As for my work today, it was a productive and HOT day (nearly 102-103). I got the floor out and sealed, the transom epoxy sealed, and the outer gunwales cut and glued up. I scarf jointed each piece and glued them up with polyurethane glue. Tomorrow, if it's not raining, I am going to re-paint the transom and touch up the blue on the sides. If I can get the hardware I may try and get the floor installed and begin framing for the benches, side-lockers, and foredeck. Pictures tomorrow


----------



## Silverad04 (Jul 31, 2015)

Cool idea for the trolling motor, but I have a couple things for you. Mounting on the side will likely make your boat dog track. I'm not sure what kind of trolling motor you have, but Minn Kota makes and markets their motor shafts as "indestructible composite shaft". I've hit some pretty big submerged logs, and both my Minn Kota's still run like a champ. You have to figure you not really gonna be moving any faster than 3-4 MPH. Just an FYI, cool design you have there though.


----------



## Piomarine (Jul 31, 2015)

This was merely an initial thought, and after doing some more reading, I can see several areas where the mount could be made better/smaller and have better functionality. Especially with the addition of a Big Foot switch No work done today but pictures of yesterday's work to come. May still rout the gunwales tonight.


----------



## Piomarine (Aug 14, 2015)

OK so the last few weeks have been found me at a mental block on where to go in terms of boat work. So this week was spent cutting and trimming the oak for the gunwales, and dry fitting them. I am going to let them sit on the boat in the heat of the day before I formally attach them. 

Also picked up a vintage bow light on ebay!

Carpet has also been acquired will install when I get a chance


----------



## Johnny (Aug 15, 2015)

*Marine: I meticulously measured and cut a piece for the floor, 
and when it didn't fit right, I used it to cut another one * :LMFAO: 
That's funny right there, I don't care where you're from.
Sounds like me when doing drywall - cut the hole out for the wall outlet.
meticulously measure only to get the hole 4" from where it should be. 

*AWESOME job so far !!!*

Okay, to your vintage bow light. I found out this week from the USCG
that the vintage lights that have a BLUE lens is not authorized to run at night.
Only for daytime display . . . . to keep with the vintage appearance of your boat.
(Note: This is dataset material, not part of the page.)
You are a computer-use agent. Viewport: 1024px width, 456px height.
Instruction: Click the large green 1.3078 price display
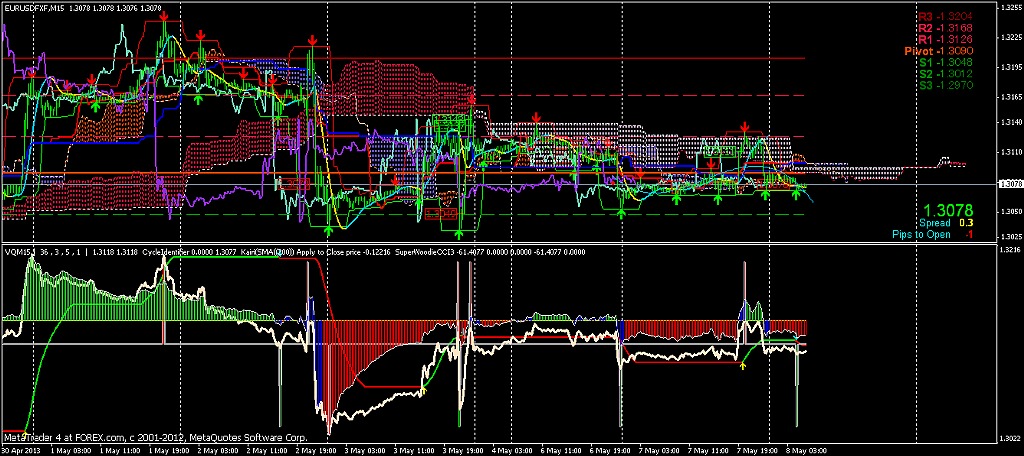945,210
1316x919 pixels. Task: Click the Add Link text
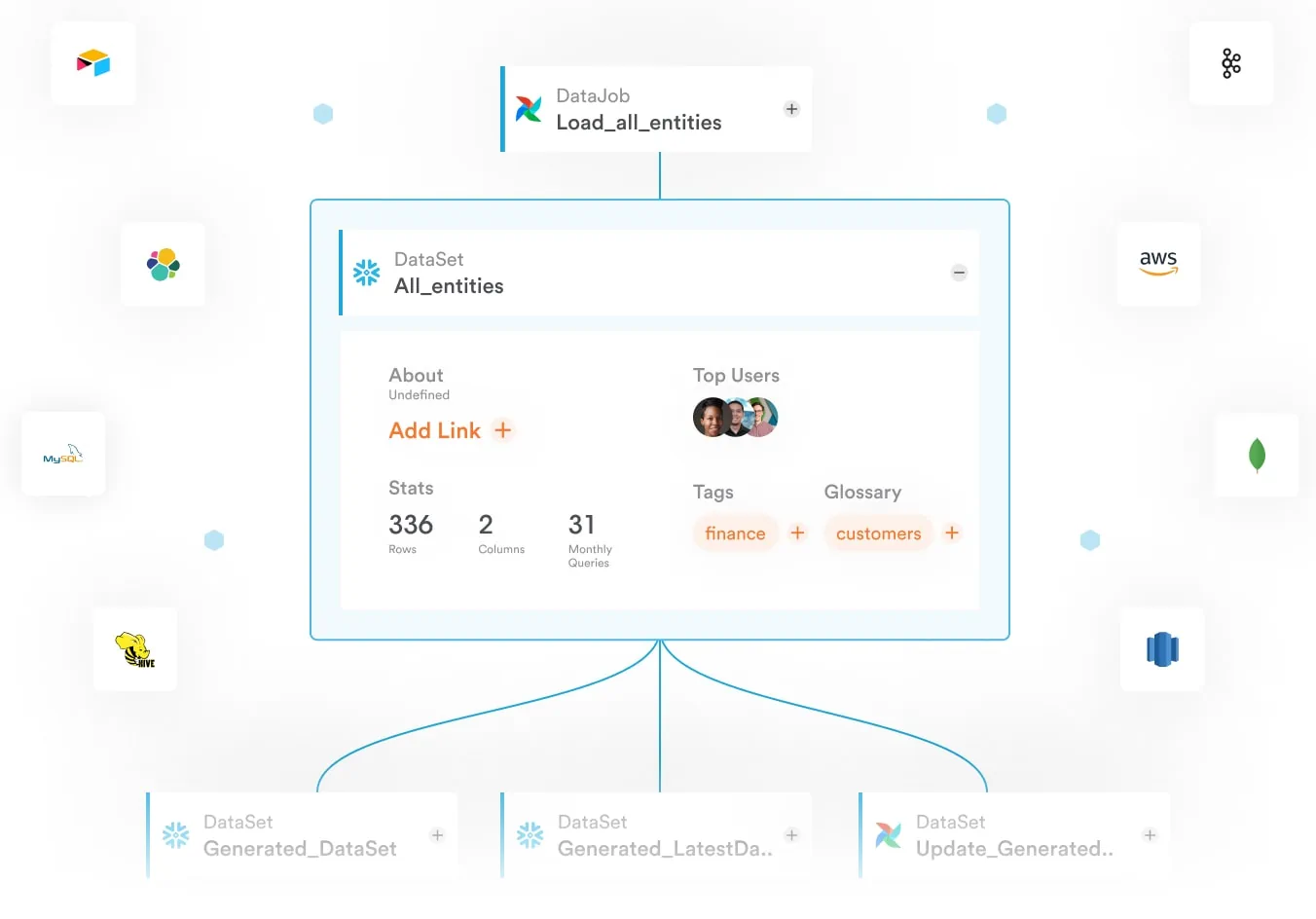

If you plan to run at night, it must have the GREEN lens - no exceptions.
I bought a vintage bow light last week for the 1958 wood boat I am working on now, 
This is how I found out. . . . there are replacement red/green lenses available on e-bay.

Keep up the good work !


----------



## Piomarine (Aug 16, 2015)

Thanks for the tip, I would have never thought to look at the lens color as I just assumed it was green. Fortunately...my assumption was correct and mine is a green lens.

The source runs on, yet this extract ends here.